A VLAN can be used to create a sub-set which is part of a network that is segregated from the rest of the organisation’s IT infrastructure. For Cyber Essentials a VLAN can be used to create a boundary between what is in scope and software and devices that are out of scope.  For example you can use a VLAN to block access to the internet and this should be used to segment any unsupported software or devices from accessing the internet.   

 

What is a sub-set?

A subset is part of an organisation’s IT network that has been segregated from that of the rest of the organisation by a firewall or VLAN. If only part of an organisation is going to be assessed for Cyber Essentials this part must be technically separated from the parts that are not within the assessment.  This is done by creating a sub-set for either the in-scope or out of scope aspects.
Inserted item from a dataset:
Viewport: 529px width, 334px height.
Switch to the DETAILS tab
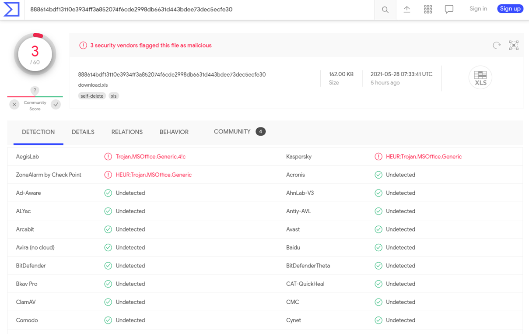83,132
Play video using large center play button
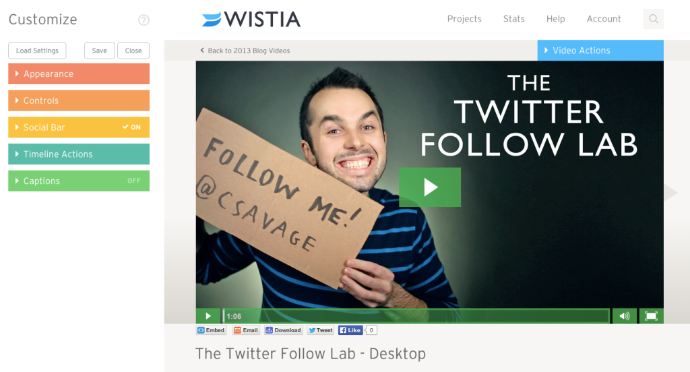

Any assessment scope without a technical network boundary is not acceptable, for example an individual project team will not be an acceptable scope unless the IT systems associated with that team is in a technical network subset.  This is to ensure the assessed part of the organisation is protected from malware that may infect the un-assessed part of the network.

 

What is a virtual server?

By installing a piece of software called a hypervisor over the hardware of a server, the power from one server can be divided up. Each divided part of the server can be given its own operating system and applications and used for different functions. This turns the divided sections of the server into virtual machines (VM) and the server as a whole into a virtual server (VS). Virtualisation  utilises much more of the capacity of the server than if it was being used for one function,and so is more efficient.